*Information provided*

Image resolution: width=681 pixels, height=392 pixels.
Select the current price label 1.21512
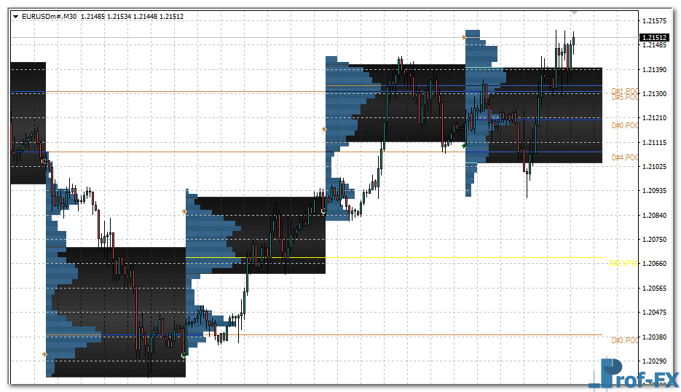(656, 37)
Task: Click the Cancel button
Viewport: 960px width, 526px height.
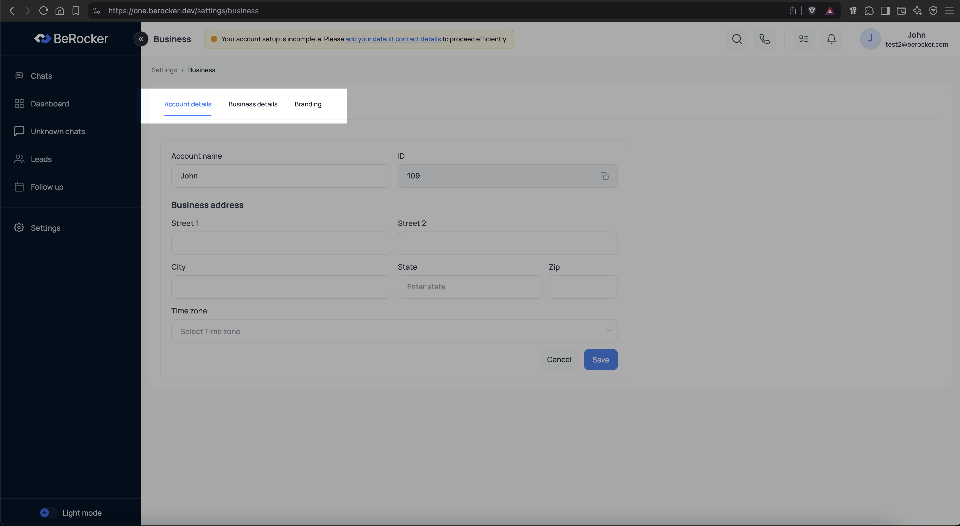Action: pos(559,360)
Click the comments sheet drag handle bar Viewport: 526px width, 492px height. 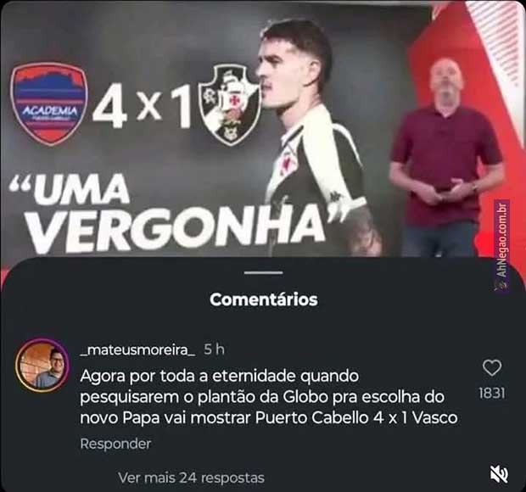[x=263, y=272]
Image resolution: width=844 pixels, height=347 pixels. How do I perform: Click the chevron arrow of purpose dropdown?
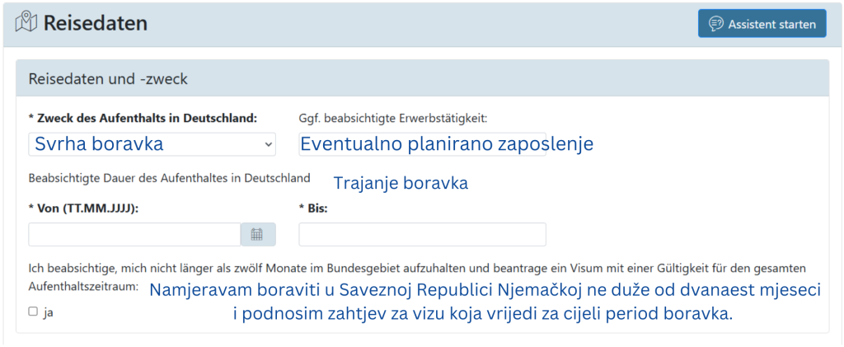(268, 145)
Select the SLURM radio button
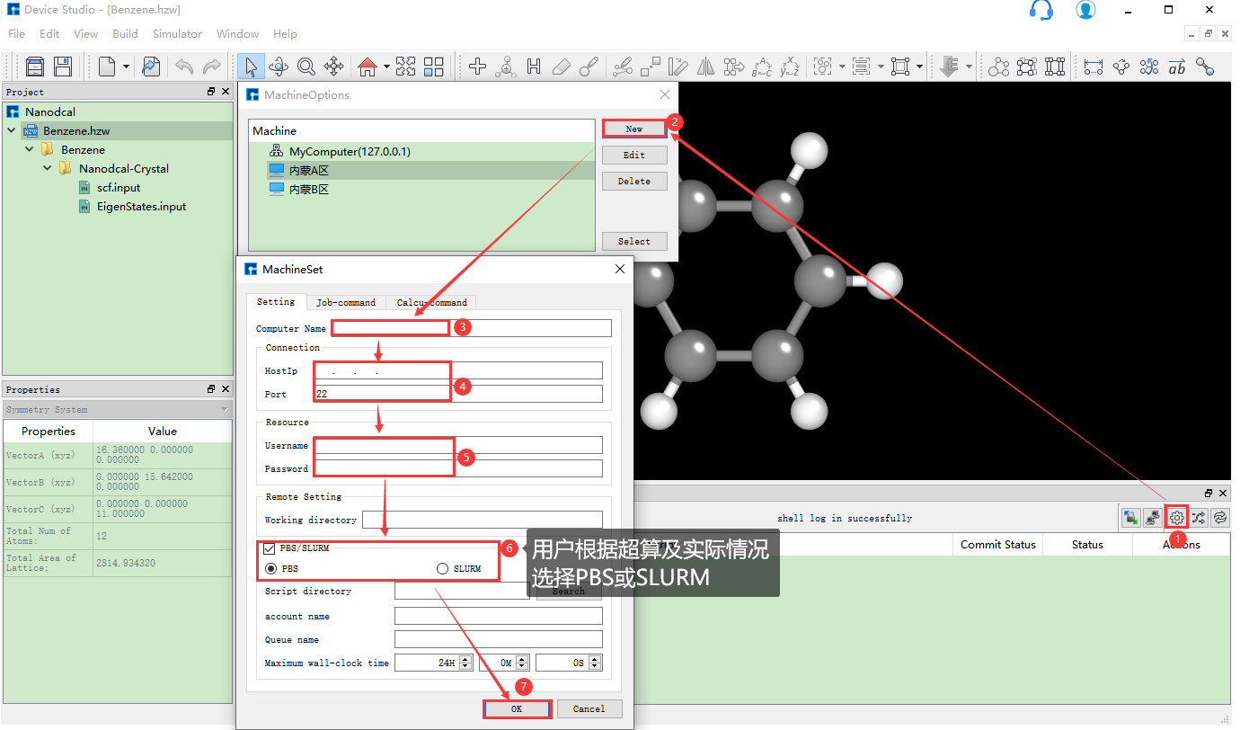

*Exercise requirements*
Extract every line of the records above that contains the word "Image". Matching is case-sensitive.

*Correct output*
Image resolution: width=681 pixels, height=392 pixels.
Image resolution: width=844 pixels, height=347 pixels. How do I perform: Click the chevron arrow of purpose dropdown?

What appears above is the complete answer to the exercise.